Being convicted of killing a couple of people didn't get Mario Montalban-Ramirez deported. Being passed out drunk at a bus stop in St. Paul probably will -- after he serves a term in federal prison.

Montalban-Ramirez, 62, pleaded guilty Monday to illegally entering the United States after deportation, a crime that could put him behind bars for 20 years before another likely deportation. Such a sentence would be the most significant time he has served over three decades of offenses in Minnesota and elsewhere.

He will be sentenced at a later date.

Officials with U.S. Immigration and Customs Enforcement (ICE) say that cracking down on convicted felons who are in the country illegally is a high priority. ICE agents were checking the Ramsey County jail roster last December when they discovered a man who has repeatedly slipped through the cracks.

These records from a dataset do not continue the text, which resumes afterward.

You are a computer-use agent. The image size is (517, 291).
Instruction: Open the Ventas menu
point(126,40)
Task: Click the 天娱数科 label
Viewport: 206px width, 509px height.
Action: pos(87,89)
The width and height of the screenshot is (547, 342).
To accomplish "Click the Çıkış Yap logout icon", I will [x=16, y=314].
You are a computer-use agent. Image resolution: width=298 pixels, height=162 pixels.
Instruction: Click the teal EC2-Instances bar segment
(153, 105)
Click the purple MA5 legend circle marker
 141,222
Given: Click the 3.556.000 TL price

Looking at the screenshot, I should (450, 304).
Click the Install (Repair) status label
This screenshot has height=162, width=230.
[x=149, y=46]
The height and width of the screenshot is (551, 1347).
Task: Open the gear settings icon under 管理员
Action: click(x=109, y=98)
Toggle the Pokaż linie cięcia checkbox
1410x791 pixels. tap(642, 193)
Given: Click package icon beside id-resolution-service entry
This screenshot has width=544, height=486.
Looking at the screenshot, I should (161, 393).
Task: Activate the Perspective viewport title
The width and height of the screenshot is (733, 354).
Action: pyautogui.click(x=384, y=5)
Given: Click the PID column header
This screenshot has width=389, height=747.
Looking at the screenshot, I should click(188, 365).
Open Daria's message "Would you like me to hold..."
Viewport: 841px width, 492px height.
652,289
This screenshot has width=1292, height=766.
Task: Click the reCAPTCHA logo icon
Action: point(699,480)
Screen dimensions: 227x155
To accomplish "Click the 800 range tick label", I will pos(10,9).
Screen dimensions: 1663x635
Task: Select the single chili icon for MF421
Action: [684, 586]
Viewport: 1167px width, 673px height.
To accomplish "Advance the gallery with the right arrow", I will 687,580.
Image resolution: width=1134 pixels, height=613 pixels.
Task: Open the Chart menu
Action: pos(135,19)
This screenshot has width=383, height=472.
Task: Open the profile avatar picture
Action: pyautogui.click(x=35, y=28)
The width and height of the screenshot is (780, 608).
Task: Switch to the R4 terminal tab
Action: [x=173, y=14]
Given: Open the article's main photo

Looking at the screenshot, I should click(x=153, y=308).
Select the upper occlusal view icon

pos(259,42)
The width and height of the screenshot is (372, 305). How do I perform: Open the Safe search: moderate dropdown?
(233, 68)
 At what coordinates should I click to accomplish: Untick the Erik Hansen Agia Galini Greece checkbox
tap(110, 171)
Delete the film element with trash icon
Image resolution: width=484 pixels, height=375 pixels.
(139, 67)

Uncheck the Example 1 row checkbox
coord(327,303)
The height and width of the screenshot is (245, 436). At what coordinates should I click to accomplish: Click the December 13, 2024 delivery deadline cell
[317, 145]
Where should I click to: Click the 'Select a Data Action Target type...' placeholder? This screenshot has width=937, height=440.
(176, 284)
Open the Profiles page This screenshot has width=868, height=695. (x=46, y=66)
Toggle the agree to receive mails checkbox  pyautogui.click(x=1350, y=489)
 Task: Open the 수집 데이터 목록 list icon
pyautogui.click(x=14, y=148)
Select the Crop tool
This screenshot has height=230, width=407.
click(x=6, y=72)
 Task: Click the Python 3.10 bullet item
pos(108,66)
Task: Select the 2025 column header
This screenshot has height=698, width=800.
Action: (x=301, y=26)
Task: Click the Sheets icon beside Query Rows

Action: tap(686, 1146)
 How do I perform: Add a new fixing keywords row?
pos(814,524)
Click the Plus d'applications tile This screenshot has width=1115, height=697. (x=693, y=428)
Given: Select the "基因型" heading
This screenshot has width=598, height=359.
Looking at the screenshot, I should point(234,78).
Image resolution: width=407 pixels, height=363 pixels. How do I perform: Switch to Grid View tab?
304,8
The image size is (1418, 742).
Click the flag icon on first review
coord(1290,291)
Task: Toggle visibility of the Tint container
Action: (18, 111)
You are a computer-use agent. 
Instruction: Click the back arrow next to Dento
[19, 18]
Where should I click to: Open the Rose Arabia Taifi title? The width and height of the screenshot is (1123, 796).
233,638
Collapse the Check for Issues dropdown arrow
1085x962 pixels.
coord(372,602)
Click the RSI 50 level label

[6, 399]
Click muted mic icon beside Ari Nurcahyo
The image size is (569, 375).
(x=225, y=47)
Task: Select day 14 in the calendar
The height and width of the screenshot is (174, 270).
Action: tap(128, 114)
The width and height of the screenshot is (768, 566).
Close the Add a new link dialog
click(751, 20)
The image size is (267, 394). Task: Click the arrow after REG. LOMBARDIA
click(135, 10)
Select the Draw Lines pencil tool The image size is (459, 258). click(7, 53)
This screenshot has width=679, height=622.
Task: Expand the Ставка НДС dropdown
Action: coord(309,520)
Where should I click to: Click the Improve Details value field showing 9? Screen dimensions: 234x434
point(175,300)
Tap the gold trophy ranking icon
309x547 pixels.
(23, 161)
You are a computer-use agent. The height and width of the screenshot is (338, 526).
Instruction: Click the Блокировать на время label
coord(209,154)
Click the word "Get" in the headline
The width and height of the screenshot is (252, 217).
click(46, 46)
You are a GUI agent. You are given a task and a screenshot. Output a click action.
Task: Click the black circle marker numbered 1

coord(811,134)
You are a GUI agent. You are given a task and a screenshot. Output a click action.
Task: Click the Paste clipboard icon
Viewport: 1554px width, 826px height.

The man who passed out with a nearly empty bottle of vodka in his coat pocket was not just any homeless drunk. Montalban-Ramirez was convicted of manslaughter in Illinois in 1982, convicted of murder in Texas just two years later and had three previous deportations to his native Mexico -- in 1996, 1997 and 2003.

Yet, despite other arrests since his latest deportation, Montalban-Ramirez -- who has often gone by the name of Oscar Yturria -- has been able to stay here for much of the past two decades.

Federal and local officials acknowledged in January that they don't know how he has been allowed to stay despite so many run-ins with the law. Prosecutors admit that many deportees quickly return to the United States, drawn by families and jobs and lives built here over the years -- despite criminal records.

Officials are turning more to federal illegal-reentry prosecutions and the longer prison terms they carry to at least slow the revolving door.

ICE officials won't comment on Montalban-Ramirez, a short man with a full head of white hair who was living at a mission in St. Paul when he was arrested. He seemed far removed from the man convicted of violence more than 30 years ago.

On Monday, he stood before U.S. District Judge Patrick Schiltz, politely answering questions. When Schiltz asked if he'd had anything to drink in the past 24 hours, Montalban-Ramirez replied through an interpreter: "I don't know when, no."

He said he was taking medications for high blood pressure, for his kidneys and for constipation. Schiltz determined that Montalban-Ramirez was clear-headed enough to enter a guilty plea.

Montalban-Ramirez admitted he couldn't remember being arrested in December. He does remember waking up in the Ramsey County jail, he told his attorney, Katherian Roe.

Jeanne Cooney, spokeswoman for the U.S. attorney's office, said her office now prosecutes about 10 cases per month of people illegally reentering the country after previous deportations -- compared with almost none before 2008.